Passage given —
4.5.5. Recording Secretary.  The Recording Secretary shall have such authority and duties as usually pertains to the office and such additional duties that may be assigned by the Senior Steward and the Executive Secretary.    Specific duties include but are not limited to:

 

(i)      To take the minutes of all Council meetings.

 

(ii)     To receive all pastoral reports of other churches.

(iii)    To maintain other journals, files, correspondence and reports pertaining to the Council and the Church.

 

(iv)    To provide for the safe keeping of the above records in an organized manner.

 

(v)  To personally provide via email or US Mail the Minutes of each Council meeting to the Diocesan and Presiding Bishop in a timely manner.  

 

 

4.5.6.  Director.  The Director shall have the following responsibilities.

 

(i)      Assist the other officers in the carrying out of their duties.

 

(ii)     When necessary substitute for the role of other officers in their absence at meetings.

 

(iii)    Carry out assignments and jobs as assigned by the Senior Steward and the Executive Secretary.

 

(iv)    Care for the physical arrangements of the meeting and act as a Sergeant- at-Arms to maintain order and decorum during the meeting.

 

(v)     Participate fully in the discussions and actions of the meeting.

 

4.5.7.  Executive Secretary (Pastor; Ex Officio Council Member).  The Executive Secretary shall have the following responsibilities:  

 

(i)      The Pastor functions as the Executive Secretary of the Council, bringing the members information and advice about proposals and their potential benefit or detriment to the Church and congregation.

 

(ii)     As Executive Secretary, he functions as the agent of the Council in carrying out the decisions of the Council and managing the daily operation of the Church Corporation.

 

(iii)    As an ex officio member of the Council, the Executive Secretary has an equal vote as provided to all other voting members by these bylaws except with particular reference to the voting provision of Article 10 concerning changes to these bylaws. In other matters which the Executive Secretary as Pastor and local representative of the Diocese and Council of Bishops determines are beyond the delegated scope of responsibility of the Parish Council, the Executive Secretary has the right of absolute veto pending review by the Council of Bishops.

 

(iv)    As the agent of the Council, he is not counted as a member needed to establish a quorum of the Council, however, he or his designee must be present to establish a quorum. (See Article 4, Section 6. Quorum).

 

(v)     The Executive Secretary as the Pastor of the Church has complete jurisdiction, responsibility, and accountability within the directives and limitations of the Canons of the Ecumenical Catholic Church+USA for all liturgical, Sacramental, and spiritual activities within the Church. While it is appropriate that the Pastor keep the Council informed about these spiritual activities, he does not need and should not establish the precedent of seeking approval for the carrying out of his unique responsibilities, because they are not within the responsibilities of the Council.

Work to do —
a. For the bylaws passage, state whether each statement agrees with it, answering yes or no and quoting the deciding words: (i) The Recording Secretary receives the pastoral reports of other churches. (ii) The Executive Secretary counts toward the number of members needed for a quorum of the Council. (iii) The Pastor should seek Council approval before carrying out liturgical and Sacramental activities.
b. Carry the bylaws passage on from its final sentence, keeping its style and numbering.
The data has no connection to the bylaws passage.

Dataset rows —

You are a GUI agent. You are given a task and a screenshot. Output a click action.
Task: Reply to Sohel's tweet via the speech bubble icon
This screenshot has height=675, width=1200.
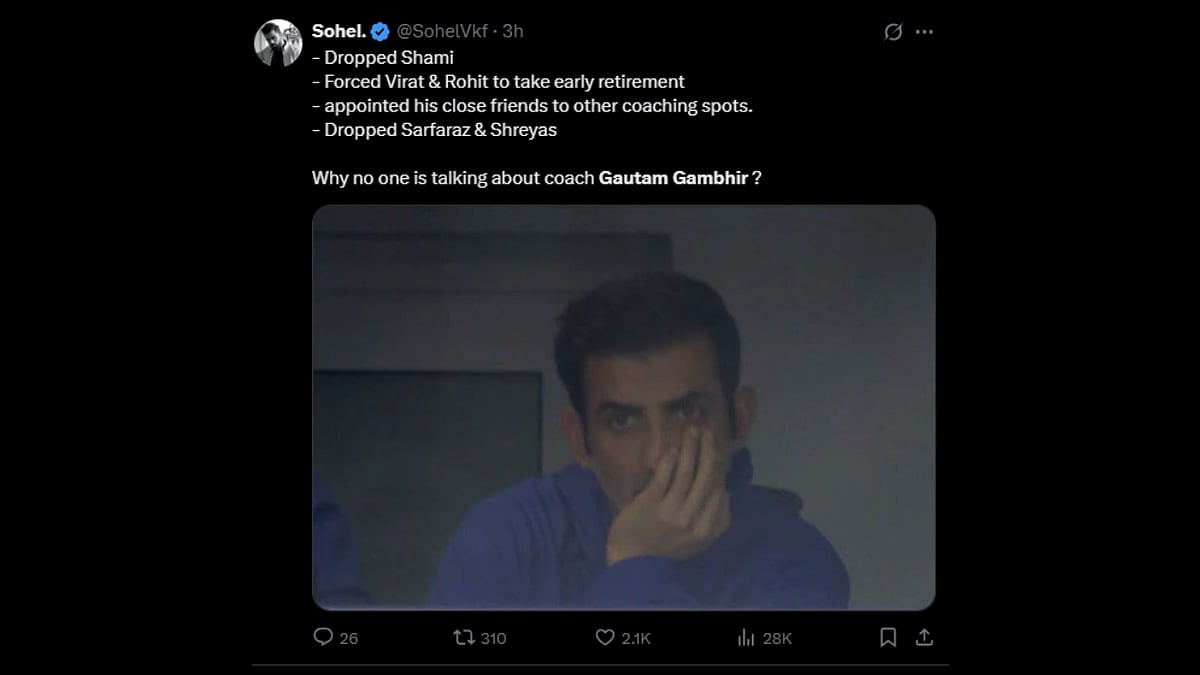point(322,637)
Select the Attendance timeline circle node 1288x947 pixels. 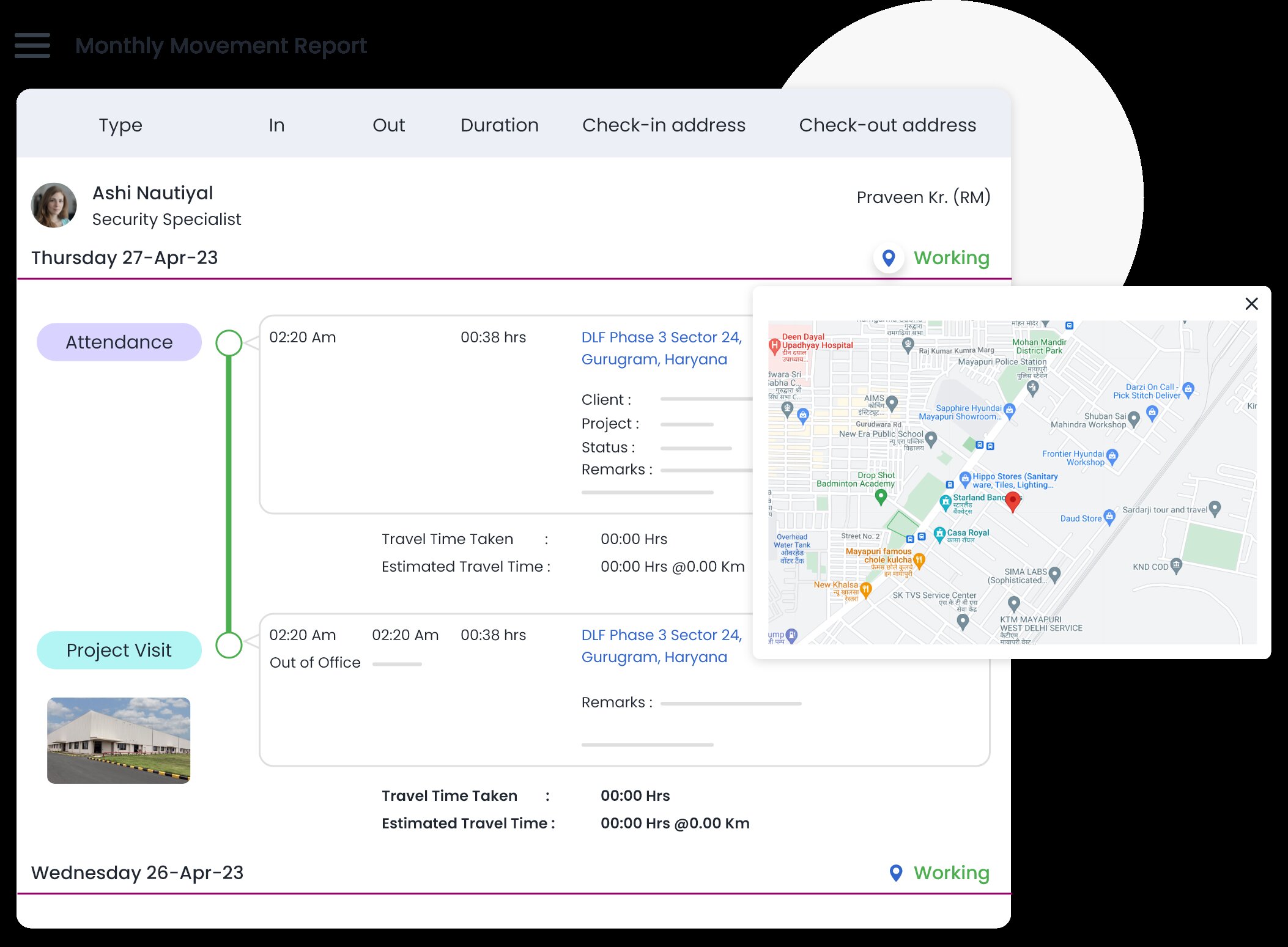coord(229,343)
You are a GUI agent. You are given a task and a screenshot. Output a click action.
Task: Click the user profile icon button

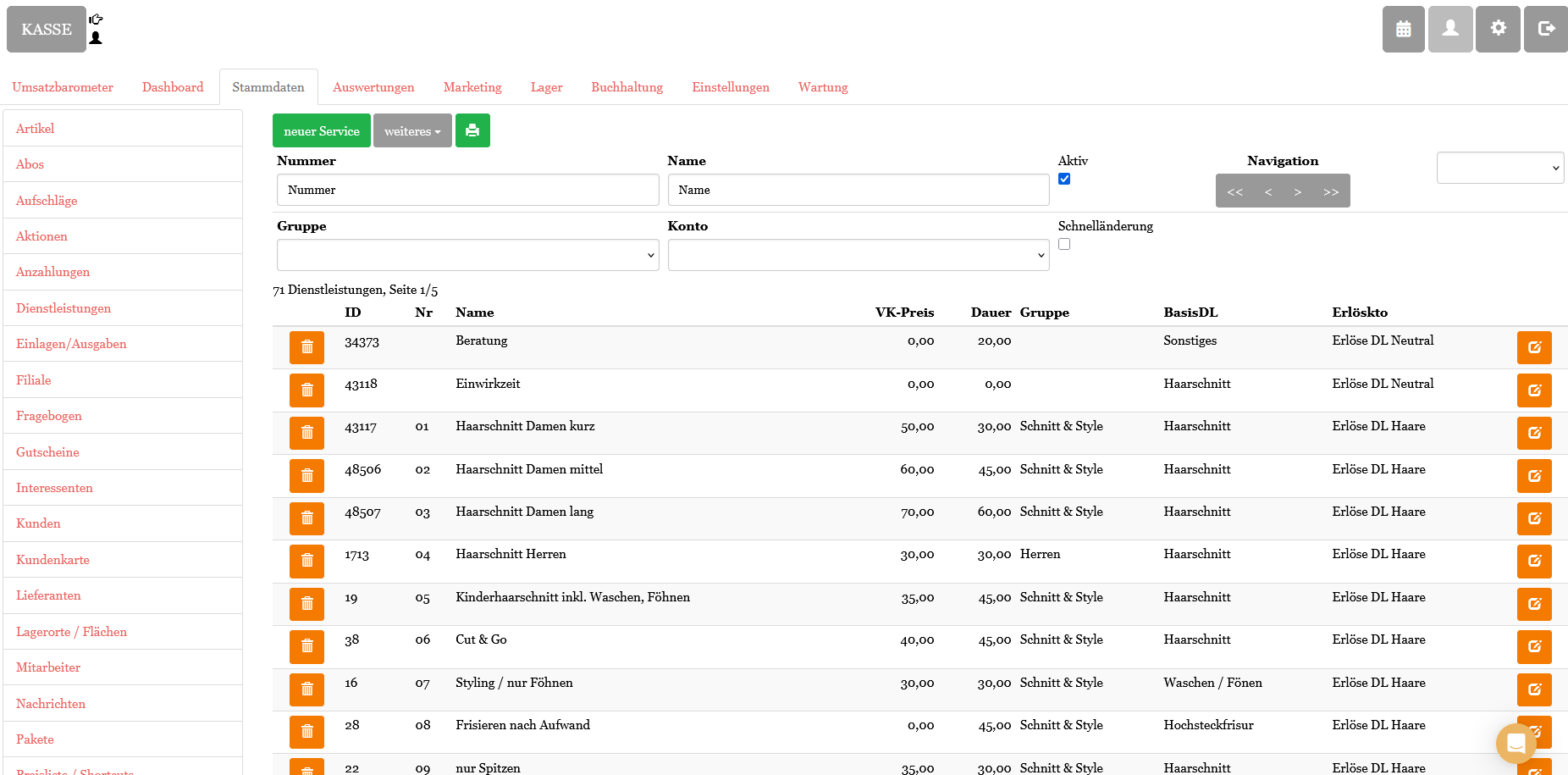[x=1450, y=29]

* * *

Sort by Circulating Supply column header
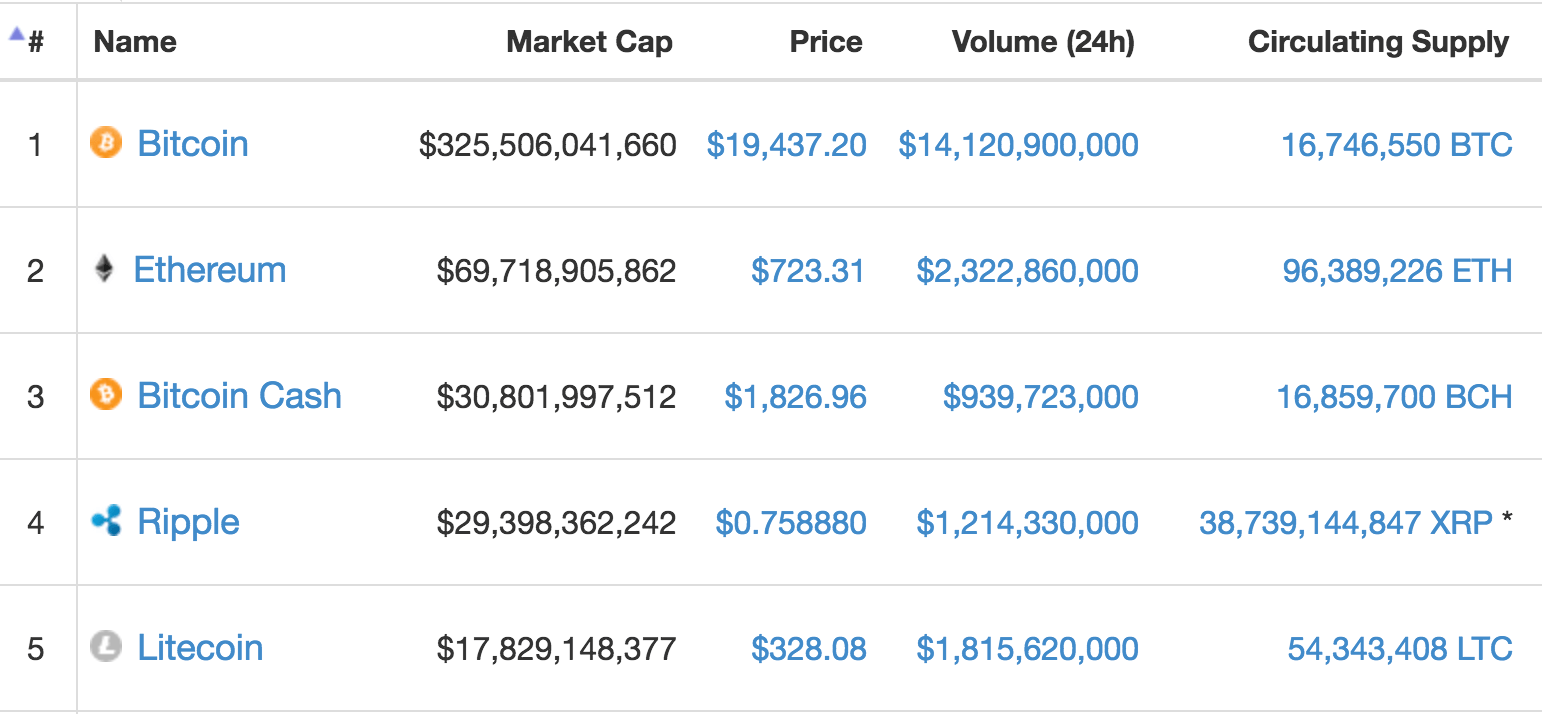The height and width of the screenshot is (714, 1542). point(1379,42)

The results —
a.
(i) Yes: "To receive all pastoral reports of other churches."
(ii) No: "he is not counted as a member needed to establish a quorum of the Council"
(iii) No: "he does not need and should not establish the precedent of seeking approval for the carrying out of his unique responsibilities, because they are not within the responsibilities of the Council."

b.
 

(vi)    To lead the Council by example through sharing goals and needs of both the physical and spiritual aspects of the Church.  To frequently help

form the Council members into a cohesive team that understands and lives responsibly as part of the ministry showing loving care and concern about the parish holdings and its parishioners; to help them understand the relationship of the Council’s role and the spiritual focus of the Church; to form the Council into a team dynamically concerned and committed to the overall common good of the Church, and the Church community, as well as individual congregants.

 

4.6.  Meetings of the Council.  The Council will meet at least annually and on a regular schedule more frequently as needed to conduct and supervise the business of the Church Corporation as described in these Bylaws.

 

4.6.1. Place of Meetings. Notwithstanding anything to the contrary provided in these Bylaws, any meeting (whether regular, special or adjourned) of the Council Members of the Corporation may be held at any place within or without the State of ______________ that has been designated for that purpose by resolution of the Council Members or by the written consent of all the members of the Council.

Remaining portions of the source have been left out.